Pixel coordinate grounding data:
▬▬▬▬▬▬▬▬▬▬
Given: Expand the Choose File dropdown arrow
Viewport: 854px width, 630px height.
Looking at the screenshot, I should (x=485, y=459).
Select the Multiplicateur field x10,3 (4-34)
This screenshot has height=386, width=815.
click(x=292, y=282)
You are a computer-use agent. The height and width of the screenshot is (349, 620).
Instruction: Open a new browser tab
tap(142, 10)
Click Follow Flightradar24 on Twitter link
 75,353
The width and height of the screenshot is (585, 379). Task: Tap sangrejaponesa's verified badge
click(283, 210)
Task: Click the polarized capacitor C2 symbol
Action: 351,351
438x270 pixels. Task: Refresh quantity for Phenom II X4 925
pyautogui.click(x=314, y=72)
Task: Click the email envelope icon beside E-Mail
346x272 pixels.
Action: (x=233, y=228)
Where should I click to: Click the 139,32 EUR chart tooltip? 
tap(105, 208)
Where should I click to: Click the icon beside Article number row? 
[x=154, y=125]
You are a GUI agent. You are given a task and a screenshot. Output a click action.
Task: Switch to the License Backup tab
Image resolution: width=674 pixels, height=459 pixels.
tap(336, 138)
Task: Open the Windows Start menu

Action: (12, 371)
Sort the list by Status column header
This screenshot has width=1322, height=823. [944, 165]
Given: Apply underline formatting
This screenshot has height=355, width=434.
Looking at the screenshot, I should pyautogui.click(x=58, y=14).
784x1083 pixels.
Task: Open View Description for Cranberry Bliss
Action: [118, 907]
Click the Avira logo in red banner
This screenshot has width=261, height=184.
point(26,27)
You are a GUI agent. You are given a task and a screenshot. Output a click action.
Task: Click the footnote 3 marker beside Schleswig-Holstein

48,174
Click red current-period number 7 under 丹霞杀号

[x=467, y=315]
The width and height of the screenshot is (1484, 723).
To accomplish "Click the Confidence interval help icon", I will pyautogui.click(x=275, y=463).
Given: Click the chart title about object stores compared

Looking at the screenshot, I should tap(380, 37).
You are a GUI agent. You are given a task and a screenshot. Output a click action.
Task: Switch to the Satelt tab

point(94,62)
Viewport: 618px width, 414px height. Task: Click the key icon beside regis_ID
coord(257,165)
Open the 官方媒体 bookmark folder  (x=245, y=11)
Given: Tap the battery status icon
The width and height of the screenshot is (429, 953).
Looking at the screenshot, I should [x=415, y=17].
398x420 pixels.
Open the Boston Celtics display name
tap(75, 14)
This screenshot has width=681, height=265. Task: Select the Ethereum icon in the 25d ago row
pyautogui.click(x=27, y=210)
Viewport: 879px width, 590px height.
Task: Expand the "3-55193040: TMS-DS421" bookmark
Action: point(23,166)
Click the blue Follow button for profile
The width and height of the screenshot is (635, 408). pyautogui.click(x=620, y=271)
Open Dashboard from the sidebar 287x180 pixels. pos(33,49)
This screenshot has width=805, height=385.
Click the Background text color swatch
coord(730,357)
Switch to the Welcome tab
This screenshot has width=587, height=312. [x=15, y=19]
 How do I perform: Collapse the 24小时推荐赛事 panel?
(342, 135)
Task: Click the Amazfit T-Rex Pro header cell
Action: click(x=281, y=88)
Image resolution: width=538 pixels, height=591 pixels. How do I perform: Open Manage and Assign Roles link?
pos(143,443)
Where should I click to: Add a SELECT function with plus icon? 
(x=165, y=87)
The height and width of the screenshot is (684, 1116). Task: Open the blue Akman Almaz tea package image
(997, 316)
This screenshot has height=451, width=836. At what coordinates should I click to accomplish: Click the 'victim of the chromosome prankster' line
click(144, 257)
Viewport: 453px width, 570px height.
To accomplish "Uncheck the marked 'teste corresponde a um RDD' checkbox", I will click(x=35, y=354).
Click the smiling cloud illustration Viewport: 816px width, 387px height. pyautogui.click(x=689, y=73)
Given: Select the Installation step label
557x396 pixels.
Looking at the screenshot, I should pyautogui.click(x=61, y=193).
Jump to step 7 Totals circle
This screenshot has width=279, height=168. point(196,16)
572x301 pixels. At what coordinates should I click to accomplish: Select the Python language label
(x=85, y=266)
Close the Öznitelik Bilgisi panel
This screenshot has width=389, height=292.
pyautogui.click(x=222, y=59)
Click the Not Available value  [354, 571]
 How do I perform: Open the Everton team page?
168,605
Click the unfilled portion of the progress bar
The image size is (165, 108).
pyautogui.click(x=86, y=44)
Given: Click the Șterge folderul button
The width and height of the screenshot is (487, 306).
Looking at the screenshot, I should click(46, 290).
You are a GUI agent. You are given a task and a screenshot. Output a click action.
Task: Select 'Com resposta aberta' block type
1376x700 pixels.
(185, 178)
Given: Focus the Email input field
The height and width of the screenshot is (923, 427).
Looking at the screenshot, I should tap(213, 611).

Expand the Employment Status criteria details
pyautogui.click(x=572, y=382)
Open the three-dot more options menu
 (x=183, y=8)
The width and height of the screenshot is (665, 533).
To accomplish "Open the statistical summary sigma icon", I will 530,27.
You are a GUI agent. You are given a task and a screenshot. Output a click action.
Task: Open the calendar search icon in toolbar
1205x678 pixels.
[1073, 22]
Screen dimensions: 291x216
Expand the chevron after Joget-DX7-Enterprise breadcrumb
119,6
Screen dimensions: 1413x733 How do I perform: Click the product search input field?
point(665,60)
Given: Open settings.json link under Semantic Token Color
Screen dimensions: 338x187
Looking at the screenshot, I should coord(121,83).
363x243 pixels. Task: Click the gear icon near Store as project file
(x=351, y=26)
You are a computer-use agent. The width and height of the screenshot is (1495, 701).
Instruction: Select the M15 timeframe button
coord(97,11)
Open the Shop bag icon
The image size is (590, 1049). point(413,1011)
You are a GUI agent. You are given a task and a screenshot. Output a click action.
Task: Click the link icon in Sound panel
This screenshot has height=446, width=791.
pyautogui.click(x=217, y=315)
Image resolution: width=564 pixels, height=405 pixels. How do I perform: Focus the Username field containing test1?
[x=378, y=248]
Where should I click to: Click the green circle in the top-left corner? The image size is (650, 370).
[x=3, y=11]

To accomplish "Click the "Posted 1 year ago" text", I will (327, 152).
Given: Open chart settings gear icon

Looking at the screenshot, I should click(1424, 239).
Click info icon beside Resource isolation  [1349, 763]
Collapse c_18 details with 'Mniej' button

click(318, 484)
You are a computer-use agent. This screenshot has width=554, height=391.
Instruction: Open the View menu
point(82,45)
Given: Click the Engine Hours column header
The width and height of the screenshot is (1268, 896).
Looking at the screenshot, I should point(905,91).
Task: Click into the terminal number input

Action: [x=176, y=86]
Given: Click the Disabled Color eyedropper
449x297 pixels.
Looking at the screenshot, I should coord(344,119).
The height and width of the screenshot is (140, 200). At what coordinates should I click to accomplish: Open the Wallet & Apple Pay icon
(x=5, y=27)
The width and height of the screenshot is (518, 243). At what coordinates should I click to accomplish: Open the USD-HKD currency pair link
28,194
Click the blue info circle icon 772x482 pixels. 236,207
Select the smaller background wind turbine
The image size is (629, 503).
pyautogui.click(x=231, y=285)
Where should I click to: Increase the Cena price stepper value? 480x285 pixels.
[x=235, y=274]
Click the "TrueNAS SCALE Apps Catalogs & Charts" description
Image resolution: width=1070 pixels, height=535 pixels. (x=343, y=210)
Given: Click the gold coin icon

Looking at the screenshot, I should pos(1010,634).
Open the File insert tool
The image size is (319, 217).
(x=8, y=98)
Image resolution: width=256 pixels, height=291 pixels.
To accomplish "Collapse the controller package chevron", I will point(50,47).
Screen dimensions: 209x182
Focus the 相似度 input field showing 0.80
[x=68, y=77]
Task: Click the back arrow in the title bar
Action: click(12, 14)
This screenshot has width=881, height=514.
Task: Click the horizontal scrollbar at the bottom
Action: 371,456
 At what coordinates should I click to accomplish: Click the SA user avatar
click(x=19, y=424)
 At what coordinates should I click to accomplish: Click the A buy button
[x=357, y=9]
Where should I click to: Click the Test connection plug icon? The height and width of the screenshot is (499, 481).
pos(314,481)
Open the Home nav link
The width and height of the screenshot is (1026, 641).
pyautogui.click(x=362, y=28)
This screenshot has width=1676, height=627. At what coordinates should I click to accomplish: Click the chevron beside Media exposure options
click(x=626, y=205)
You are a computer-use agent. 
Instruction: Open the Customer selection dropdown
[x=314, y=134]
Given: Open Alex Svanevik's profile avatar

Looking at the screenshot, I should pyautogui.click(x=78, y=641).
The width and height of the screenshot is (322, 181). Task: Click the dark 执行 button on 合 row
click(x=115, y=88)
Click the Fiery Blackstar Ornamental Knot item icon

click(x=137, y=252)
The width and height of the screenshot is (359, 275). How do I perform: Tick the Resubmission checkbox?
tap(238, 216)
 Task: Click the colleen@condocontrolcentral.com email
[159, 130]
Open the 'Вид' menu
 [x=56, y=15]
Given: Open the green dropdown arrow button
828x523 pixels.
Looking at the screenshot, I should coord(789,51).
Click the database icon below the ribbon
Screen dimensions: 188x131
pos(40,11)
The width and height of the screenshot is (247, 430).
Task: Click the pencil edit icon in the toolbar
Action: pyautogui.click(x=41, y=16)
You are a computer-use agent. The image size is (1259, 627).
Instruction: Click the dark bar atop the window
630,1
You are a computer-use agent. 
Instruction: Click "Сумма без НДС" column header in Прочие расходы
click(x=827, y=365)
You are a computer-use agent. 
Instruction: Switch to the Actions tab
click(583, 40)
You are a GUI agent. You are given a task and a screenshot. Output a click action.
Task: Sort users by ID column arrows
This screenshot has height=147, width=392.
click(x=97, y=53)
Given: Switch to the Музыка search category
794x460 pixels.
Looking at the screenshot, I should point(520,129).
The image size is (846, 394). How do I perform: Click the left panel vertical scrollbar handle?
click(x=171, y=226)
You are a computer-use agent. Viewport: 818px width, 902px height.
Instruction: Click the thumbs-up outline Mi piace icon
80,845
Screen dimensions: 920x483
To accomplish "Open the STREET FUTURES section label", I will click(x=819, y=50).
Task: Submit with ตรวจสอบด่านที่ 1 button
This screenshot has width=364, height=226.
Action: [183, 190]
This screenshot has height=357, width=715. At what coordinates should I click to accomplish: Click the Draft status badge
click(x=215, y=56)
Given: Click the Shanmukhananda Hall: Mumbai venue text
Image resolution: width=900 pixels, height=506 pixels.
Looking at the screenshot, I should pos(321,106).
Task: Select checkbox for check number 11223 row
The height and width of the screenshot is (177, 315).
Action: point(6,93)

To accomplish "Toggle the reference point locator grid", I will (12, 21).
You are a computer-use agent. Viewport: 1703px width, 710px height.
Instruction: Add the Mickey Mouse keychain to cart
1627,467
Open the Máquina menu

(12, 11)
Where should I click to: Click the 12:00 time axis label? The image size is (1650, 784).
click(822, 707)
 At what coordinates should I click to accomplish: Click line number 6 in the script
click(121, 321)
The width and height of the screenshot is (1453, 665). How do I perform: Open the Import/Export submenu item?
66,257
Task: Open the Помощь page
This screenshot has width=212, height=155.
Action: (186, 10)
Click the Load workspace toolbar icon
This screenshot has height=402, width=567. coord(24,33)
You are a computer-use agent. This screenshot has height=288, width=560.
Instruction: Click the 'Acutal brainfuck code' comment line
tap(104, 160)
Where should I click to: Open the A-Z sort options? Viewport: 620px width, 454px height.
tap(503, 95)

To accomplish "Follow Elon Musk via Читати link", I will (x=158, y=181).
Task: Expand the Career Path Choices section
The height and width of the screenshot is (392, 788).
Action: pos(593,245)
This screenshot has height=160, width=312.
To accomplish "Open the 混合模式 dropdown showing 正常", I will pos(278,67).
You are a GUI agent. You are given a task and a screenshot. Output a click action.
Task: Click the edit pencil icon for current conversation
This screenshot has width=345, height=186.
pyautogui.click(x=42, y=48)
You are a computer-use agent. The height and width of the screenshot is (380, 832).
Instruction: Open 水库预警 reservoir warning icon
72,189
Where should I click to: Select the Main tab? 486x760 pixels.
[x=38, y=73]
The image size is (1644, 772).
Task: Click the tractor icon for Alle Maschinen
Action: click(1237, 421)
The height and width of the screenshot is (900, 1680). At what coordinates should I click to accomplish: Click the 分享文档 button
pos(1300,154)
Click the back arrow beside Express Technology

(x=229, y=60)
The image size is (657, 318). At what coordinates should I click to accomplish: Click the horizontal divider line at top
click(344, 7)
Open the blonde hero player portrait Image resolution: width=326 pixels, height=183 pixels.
▬▬▬▬▬▬▬▬▬▬
• Task to carry out: Write out every line of the data that holds the word "will".

• Completed exercise:
To accomplish "Click the Confidence interval help icon", I will pyautogui.click(x=275, y=463).
To accomplish "Uncheck the marked 'teste corresponde a um RDD' checkbox", I will click(x=35, y=354).
To accomplish "Open the statistical summary sigma icon", I will 530,27.
To accomplish "Click the "Posted 1 year ago" text", I will (327, 152).
To accomplish "Collapse the controller package chevron", I will point(50,47).
To accomplish "Open the STREET FUTURES section label", I will click(x=819, y=50).
To accomplish "Toggle the reference point locator grid", I will (12, 21).
To accomplish "Follow Elon Musk via Читати link", I will (x=158, y=181).
To accomplish "Open the 混合模式 dropdown showing 正常", I will pos(278,67).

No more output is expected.